Laboratory of Neuropsychology National Institute of Mental Health, National Institutes of Health Bethesda, MD 20892, USA.
R Soc Open Sci. 2015 Dec 23;2(12):150432. doi: 10.1098/rsos.150432. eCollection 2015 Dec.
Individual primates can be identified by the sound of their voice. Macaques have demonstrated an ability to discern conspecific identity from a harmonically structured 'coo' call. Voice recognition presumably requires the integrated perception of multiple acoustic features. However, it is unclear how this is achieved, given considerable variability across utterances. Specifically, the extent to which information about caller identity is distributed across multiple features remains elusive. We examined these issues by recording and analysing a large sample of calls from eight macaques. Single acoustic features, including fundamental frequency, duration and Weiner entropy, were informative but unreliable for the statistical classification of caller identity. A combination of multiple features, however, allowed for highly accurate caller identification. A regularized classifier that learned to identify callers from the modulation power spectrum of calls found that specific regions of spectral-temporal modulation were informative for caller identification. These ranges are related to acoustic features such as the call's fundamental frequency and FM sweep direction. We further found that the low-frequency spectrotemporal modulation component contained an indexical cue of the caller body size. Thus, cues for caller identity are distributed across identifiable spectrotemporal components corresponding to laryngeal and supralaryngeal components of vocalizations, and the integration of those cues can enable highly reliable caller identification. Our results demonstrate a clear acoustic basis by which individual macaque vocalizations can be recognized.

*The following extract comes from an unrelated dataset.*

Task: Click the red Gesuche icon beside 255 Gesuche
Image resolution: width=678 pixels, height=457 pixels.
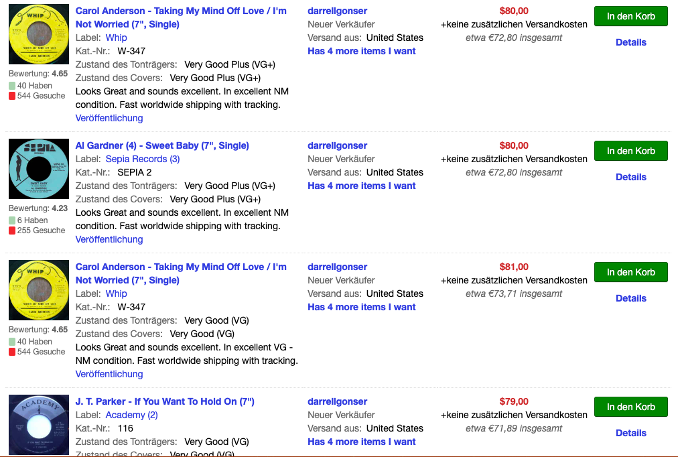Action: coord(12,231)
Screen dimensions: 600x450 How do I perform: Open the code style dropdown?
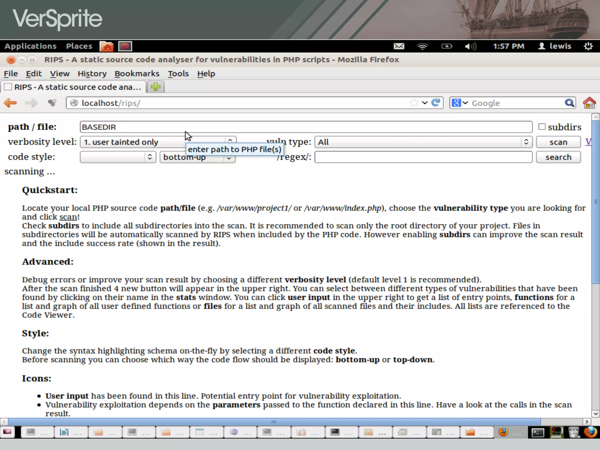[x=118, y=157]
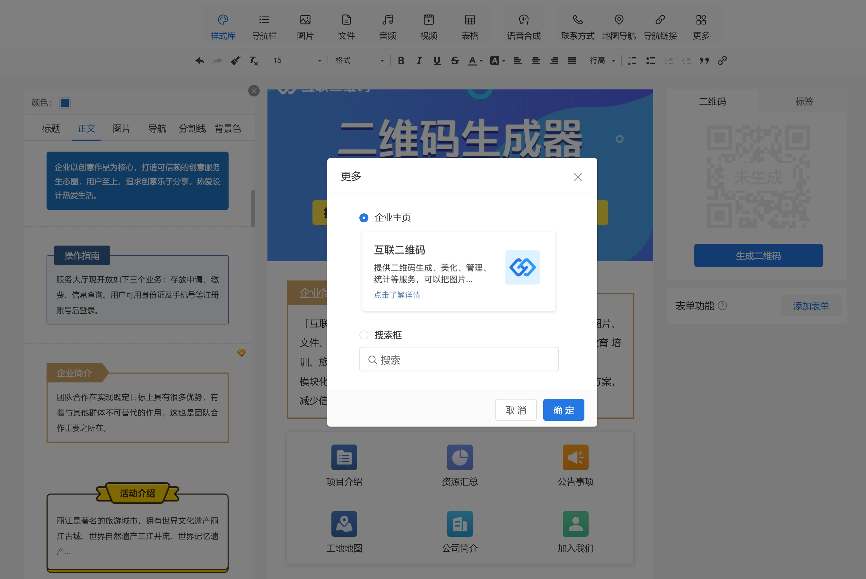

个体灵长类动物可以通过声音来识别。猕猴已经证明了从谐波结构的“咕咕”叫声中辨别同种身份的能力。语音识别大概需要对多个声学特征进行综合感知。然而,鉴于语音的变化很大,目前尚不清楚这是如何实现的。具体来说,关于呼叫者身份的信息在多大程度上分布在多个特征上仍然难以捉摸。我们通过记录和分析来自 8 只猕猴的大量叫声样本来研究这些问题。单个声学特征,包括基频、时长和 Wiener 熵,虽然对呼叫者身份的统计分类有一定的指示作用,但却不可靠。然而,多种特征的结合可以实现高度准确的呼叫者识别。一个从呼叫调制功率谱中学习识别呼叫者的正则化分类器发现,特定的谱时调制区域对呼叫者识别是有信息的。这些范围与声学特征有关,如呼叫的基频和 FM 扫描方向。我们进一步发现,低频谱时调制成分包含了呼叫者体型的指标线索。因此,呼叫者身份的线索分布在可识别的谱时成分中,这些成分对应于发声的喉部和喉上部分,并且这些线索的整合可以实现高度可靠的呼叫者识别。我们的结果表明,个体猕猴的叫声可以通过一个明确的声学基础来识别。